Thelma Ugonna Ohiri-Anyanwu, CFA, Top Financial Expert of a Tier 1 Nigerian Bank.
“Inflation rate is expected to remain high, although the planned re-opening of the border and the upcoming harvest season may help ease food inflation in 2021. Rates regime are expected to remain low to encourage the recovery of the real sector, which would create great opportunities in the capital and alternative investment space. Also, to satisfy the requirements of the 2 loans secured by the government in 2021, I expect a further devaluation of the Naira to unify the official and NAFEX rates.
“Globally, with the uncertainty around the pandemic, Covid-19 vaccine and the need to distribute and preserve the vaccine; I expect increased investment and revenue for medical (especially pharmaceutical), logistics and refrigerator manufacturing companies.
“I also expect increased investment and acceptance of the Cryptocurrency world, with individuals and companies with technical know-how having an opportunity of higher earnings from training.
“Overall, the World Bank has forecasted that the Nigerian economy will marginally grow by 0.3% in 2021; So, I am hopeful that we will come out of the economic recession in 2021.”
Tomie Balogun, Millennial Investor and Founder of The Green Investment Club.
“The Federal Government secured two major loans this year; $3.4 billion emergency support loan from the IMF recently and a $1.5 billion package to help boost post-Covid-19 recovery. To satisfy the requirements of both loans, another devaluation of the Naira may take place in 2021, so that the official exchange rates and NAFEX rates can be unified. If this takes place, the CBN will only step in if large fluctuations of the exchange rates occur.
“Fuel prices are likely to be determined automatically based on market forces. The current VAT (7.5%) is likely to increase to generate additional revenue for the Federal Government of Nigeria. A hike in VAT will put a strain on the disposable income of medium to low-income earners.
“Overall, the World Bank projected that the Nigerian economy is forecasted to grow at 0.3%. I believe this is optimistic as it took 5 consecutive quarters to grow out of an economic recession in 2016. This recession is different, because of the effects on small business owners. Small business owners make up over 80% of the businesses in Nigeria and any adverse effects on small businesses reverberate across the economy.

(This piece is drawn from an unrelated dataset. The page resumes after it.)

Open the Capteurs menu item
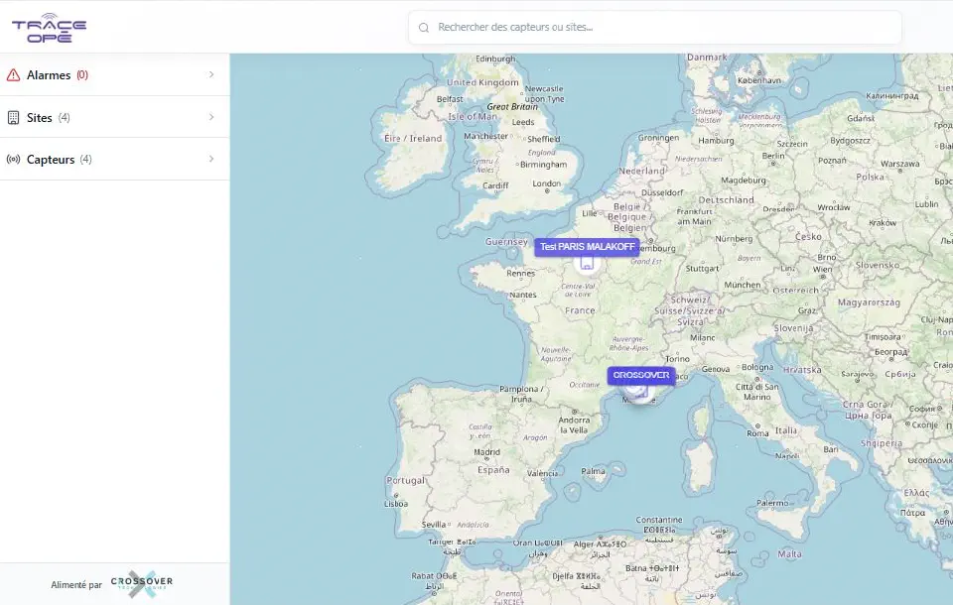Image resolution: width=953 pixels, height=605 pixels. [x=51, y=160]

“As an investor, my approach would be to consider my investment portfolio carefully, diversify to preserve the value of my portfolio and hold cash to take advantage of investment opportunities. In an economic recession, cash is king.”
Darlington-Morsi Onyemaka, Co-founder, Quba Exchange.

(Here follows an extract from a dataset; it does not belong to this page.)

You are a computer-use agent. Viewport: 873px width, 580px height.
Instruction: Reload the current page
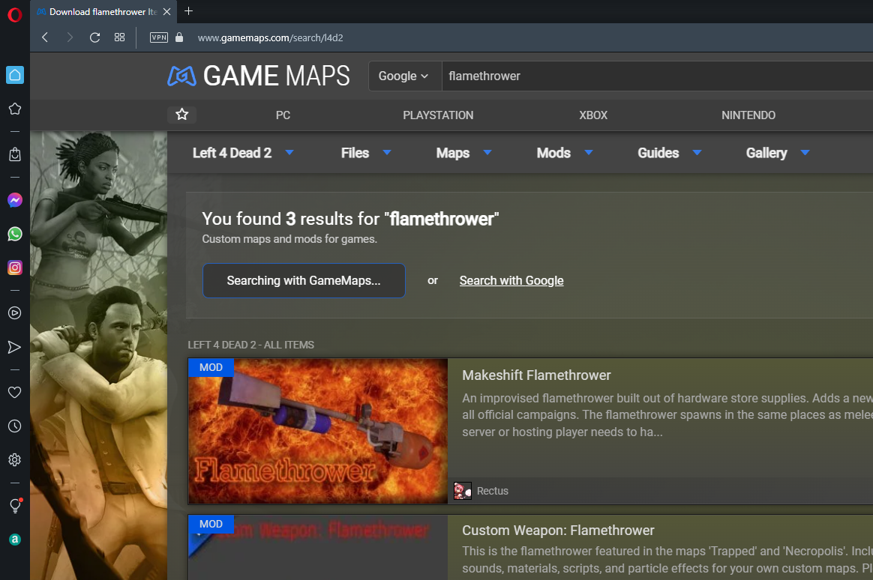pos(95,37)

“The prospects of a COVID-19 vaccine by 2021 makes it likely the year of global economic recovery. There has been a significant amount of positive news in the financial markets already and a lot more is expected.
“Airbnb and DoorDash’s IPOs this December, are pointers that things are coming back to normal already, with more companies expected to go public in 2021.

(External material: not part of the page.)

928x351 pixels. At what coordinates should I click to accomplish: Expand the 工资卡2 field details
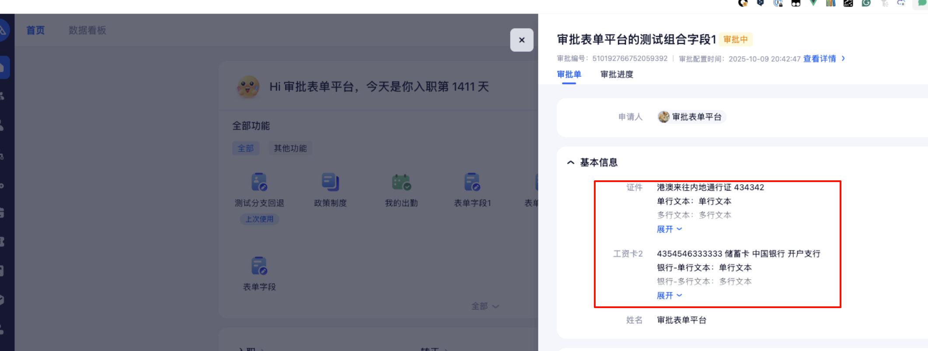tap(669, 296)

“The #EndSARS protest in Nigeria, however, has exposed the deficiencies in our political system. We saw government institutions hoarding and mismanaging palliatives that were supposed to mitigate the harsh conditions imposed by COVID-19 on the citizens.
“This has made Nigerians to question the efficiency of the expected vaccination process and until we see an effective process in place (not just public statements), the Nigerian markets will not express optimism for potential recovery and that on its own will negatively affect how quick we join the rest of the world on the journey to full economic recovery.”
Nigeria needs to enforce economic reforms now that will encourage the return of foreign portfolio investors, as a clearer forex policy is important in instilling market confidence amongst investors.
Also, the country needs to start investing in its most promising sectors such as the digital economy, as its major export earner starts to dwindle.
Finally, it is anticipated in many quarters that Nigeria’s apex bank will restore sanity to the foreign exchange market and money markets by ensuring the unification of Nigeria’s local currency to full effect.